* [WORK REQUEST] Carry on the guide below about fine-tuning the Pi0 model, starting right after its final line.

* [SELECTED PASSAGE]
Fine-tuning Pi0 Model with Your Data
Pi0 is a powerful Vision-Language-Action (VLA) model that can quickly adapt to your robot tasks through fine-tuning with a small amount of data.
This document is based on the LeRobot framework, using the pre-trained Pi0 model (lerobot/pi0
) to perform fine-tuning on your own robot dataset.
Prerequisites
- You have a dataset in LeRobot format (see the previous section on exporting LeRobot datasets)
- You want to adapt the Pi0 model to your robot hardware, tasks, or control style
- You are familiar with PyTorch and the Hugging Face ecosystem for training
- You have basic deep learning training experience
What is Fine-tuning?
Fine-tuning refers to continuing to train a pre-trained model for a short period using your own data.
Pi0 is a model pre-trained on multiple general robot tasks, and it has already learned many general capabilities in visual understanding, instruction understanding, and action prediction.
Through fine-tuning, you can make Pi0:
- Adapt to your robot environment: Adapt to your camera perspective, lighting environment, and mechanical structure
- Adapt to specific tasks: Optimize for your specific tasks (such as picking up pens, classification, placement)

* [MATERIAL PROVIDED]
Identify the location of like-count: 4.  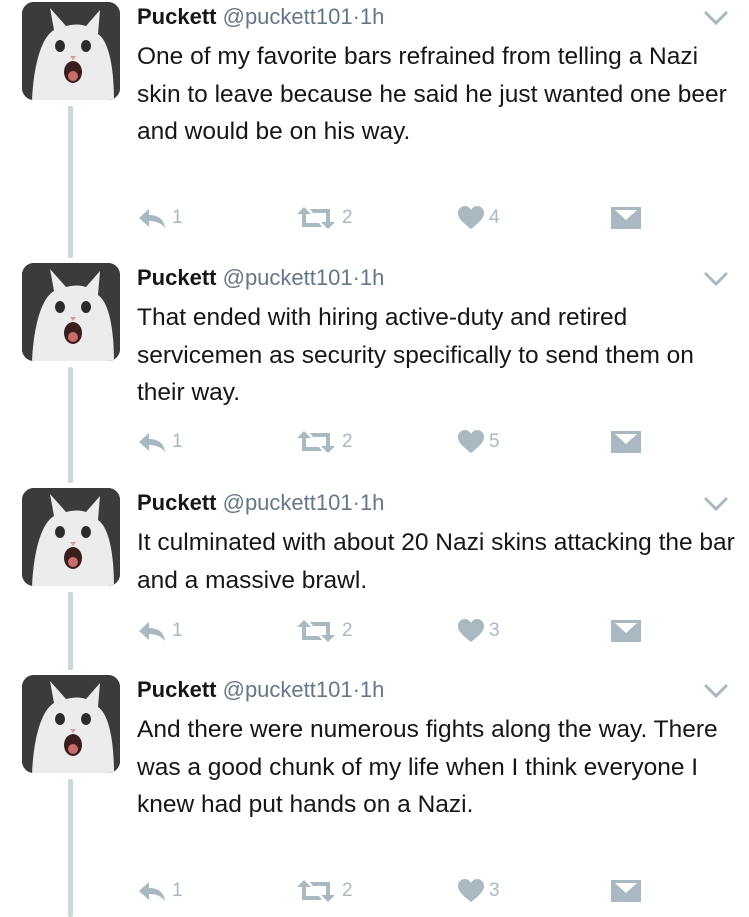
(494, 218).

* [TASK ANSWER]
- Improve control accuracy: Significantly improve the model's control accuracy and success rate in your tasks
Simply put: Pre-trained models know a lot, but they don't necessarily understand you; after fine-tuning, they understand you.
Environment Setup
System Requirements
Please ensure your environment meets the following requirements:
- Python ≥ 3.8 (recommended 3.10 or 3.11)
- GPU: Recommend at least 32GB VRAM (Pi0 is a large model, recommend V100 or higher level graphics cards)
- Memory: Recommend at least 64GB RAM
- Storage: Ensure sufficient disk space for datasets and models
Install Dependencies
# Clone LeRobot repository
git clone https://github.com/huggingface/lerobot.git
cd lerobot/
# Install LeRobot framework (includes Pi0 support)
pip install -e ".[pi0]"
# Verify installation
python -c "from lerobot.policies import Pi0Policy; print('Pi0 installation successful!')"
Prepare Your Dataset
Export LeRobot Format Data
You can export annotated data as LeRobot format datasets through the IO Data Platform export page. See Export LeRobot Dataset.
Important note: You don't need to upload your data to HuggingFace to train. Use the --dataset.root=
parameter to specify using local directory data for fine-tuning.
Dataset Structure Example
Assume your exported data is stored in ~/DualPiper_Pickup_Pen
:
$ ls ~/DualPiper_Pickup_Pen
data meta videos
$ ls ~/DualPiper_Pickup_Pen/data
episode_000 episode_001 episode_002 ...
$ ls ~/DualPiper_Pickup_Pen/data/episode_000
observations actions.npy language_instruction.txt metadata.json
Start Fine-tuning
Basic Training Command
Use the train.py
script for training:
# Set CUDA memory allocation strategy (recommended)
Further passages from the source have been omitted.